EXERCISE DETAILS:
Every line of the material must be reproduced exactly.

Content starts

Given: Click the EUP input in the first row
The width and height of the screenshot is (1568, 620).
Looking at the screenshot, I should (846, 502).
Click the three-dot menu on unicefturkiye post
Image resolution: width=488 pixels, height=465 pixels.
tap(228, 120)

Content ends

RESPONSE AREA:
Given: Click the EUP input in the first row
The width and height of the screenshot is (1568, 620).
Looking at the screenshot, I should (846, 502).
Click the three-dot menu on unicefturkiye post
Image resolution: width=488 pixels, height=465 pixels.
tap(228, 120)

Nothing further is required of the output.